### GIVEN DATA
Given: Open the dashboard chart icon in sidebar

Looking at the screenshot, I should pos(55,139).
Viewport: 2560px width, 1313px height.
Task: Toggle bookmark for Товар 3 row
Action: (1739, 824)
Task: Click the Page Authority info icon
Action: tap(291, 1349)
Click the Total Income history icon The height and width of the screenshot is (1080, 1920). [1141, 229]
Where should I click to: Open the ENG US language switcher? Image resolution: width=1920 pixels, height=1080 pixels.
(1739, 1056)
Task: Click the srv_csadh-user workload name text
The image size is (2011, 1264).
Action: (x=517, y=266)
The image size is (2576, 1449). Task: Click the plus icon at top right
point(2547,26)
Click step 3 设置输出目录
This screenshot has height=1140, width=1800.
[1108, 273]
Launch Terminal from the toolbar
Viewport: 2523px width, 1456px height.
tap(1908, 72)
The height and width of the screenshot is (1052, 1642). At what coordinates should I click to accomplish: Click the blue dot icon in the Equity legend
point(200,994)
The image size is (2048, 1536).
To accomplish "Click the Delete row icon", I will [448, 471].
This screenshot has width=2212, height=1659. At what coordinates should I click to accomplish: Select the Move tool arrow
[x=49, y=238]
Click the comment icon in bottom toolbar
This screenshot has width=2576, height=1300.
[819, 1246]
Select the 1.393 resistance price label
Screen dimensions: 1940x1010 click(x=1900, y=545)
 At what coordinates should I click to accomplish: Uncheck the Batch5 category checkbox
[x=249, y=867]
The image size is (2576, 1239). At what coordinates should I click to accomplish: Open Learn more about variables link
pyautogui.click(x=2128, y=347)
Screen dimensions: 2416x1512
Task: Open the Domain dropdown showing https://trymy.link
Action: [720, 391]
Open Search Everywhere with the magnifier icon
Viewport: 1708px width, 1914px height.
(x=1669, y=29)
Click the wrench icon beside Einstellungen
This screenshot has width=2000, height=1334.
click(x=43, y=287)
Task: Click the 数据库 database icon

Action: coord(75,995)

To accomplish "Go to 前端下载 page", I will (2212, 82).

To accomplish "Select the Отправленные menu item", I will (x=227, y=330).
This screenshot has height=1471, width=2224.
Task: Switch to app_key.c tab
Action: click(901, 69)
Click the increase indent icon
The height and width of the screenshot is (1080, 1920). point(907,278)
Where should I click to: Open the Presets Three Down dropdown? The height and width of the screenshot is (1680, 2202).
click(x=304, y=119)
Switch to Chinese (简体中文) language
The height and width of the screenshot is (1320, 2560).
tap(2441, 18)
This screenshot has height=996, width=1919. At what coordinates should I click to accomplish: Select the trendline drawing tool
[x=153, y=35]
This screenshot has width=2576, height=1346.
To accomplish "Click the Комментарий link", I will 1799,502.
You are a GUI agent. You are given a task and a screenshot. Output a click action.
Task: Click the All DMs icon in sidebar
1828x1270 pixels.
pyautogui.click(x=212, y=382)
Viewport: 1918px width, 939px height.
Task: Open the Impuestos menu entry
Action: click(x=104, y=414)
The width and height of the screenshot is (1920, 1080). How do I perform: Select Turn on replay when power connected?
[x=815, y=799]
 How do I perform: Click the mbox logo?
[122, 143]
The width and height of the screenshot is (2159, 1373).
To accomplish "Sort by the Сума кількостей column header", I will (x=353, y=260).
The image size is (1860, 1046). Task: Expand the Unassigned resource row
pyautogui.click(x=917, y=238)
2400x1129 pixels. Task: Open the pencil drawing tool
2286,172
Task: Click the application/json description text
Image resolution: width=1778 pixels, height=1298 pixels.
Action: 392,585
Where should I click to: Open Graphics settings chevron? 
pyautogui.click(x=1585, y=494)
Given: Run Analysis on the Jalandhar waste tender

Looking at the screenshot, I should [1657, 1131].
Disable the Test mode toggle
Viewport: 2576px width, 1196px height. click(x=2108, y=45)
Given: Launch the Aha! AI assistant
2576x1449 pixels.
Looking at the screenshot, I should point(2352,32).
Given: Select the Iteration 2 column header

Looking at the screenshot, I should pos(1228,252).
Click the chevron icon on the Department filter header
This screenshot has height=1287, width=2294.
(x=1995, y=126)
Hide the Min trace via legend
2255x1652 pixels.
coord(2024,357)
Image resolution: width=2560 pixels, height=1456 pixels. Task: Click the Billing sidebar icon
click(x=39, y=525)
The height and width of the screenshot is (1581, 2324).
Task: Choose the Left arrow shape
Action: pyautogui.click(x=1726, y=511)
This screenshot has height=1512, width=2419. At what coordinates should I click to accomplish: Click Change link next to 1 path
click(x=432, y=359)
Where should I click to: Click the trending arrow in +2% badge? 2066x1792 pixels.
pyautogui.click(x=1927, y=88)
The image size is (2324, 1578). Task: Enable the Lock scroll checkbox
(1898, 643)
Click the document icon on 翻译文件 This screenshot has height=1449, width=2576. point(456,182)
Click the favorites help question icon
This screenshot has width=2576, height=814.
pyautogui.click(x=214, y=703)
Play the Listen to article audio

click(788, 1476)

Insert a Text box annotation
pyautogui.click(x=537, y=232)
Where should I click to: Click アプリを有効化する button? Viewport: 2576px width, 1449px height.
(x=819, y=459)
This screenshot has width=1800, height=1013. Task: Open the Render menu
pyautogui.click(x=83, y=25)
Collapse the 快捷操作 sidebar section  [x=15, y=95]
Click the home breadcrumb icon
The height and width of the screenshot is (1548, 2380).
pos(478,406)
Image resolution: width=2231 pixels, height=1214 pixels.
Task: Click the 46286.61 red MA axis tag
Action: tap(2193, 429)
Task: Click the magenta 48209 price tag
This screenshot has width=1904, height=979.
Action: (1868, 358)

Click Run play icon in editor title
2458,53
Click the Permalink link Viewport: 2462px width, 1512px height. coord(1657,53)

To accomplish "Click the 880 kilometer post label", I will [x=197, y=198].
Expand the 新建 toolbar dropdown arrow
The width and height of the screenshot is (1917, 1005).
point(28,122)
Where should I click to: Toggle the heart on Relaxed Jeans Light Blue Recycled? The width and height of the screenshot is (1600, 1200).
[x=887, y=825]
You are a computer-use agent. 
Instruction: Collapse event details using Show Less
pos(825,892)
######
**TRY IT**:
Scan the records for lines that hold "Launch", and reproduce each one you find.

**FINISHED EXERCISE**:
Launch Terminal from the toolbar
Given: Launch the Aha! AI assistant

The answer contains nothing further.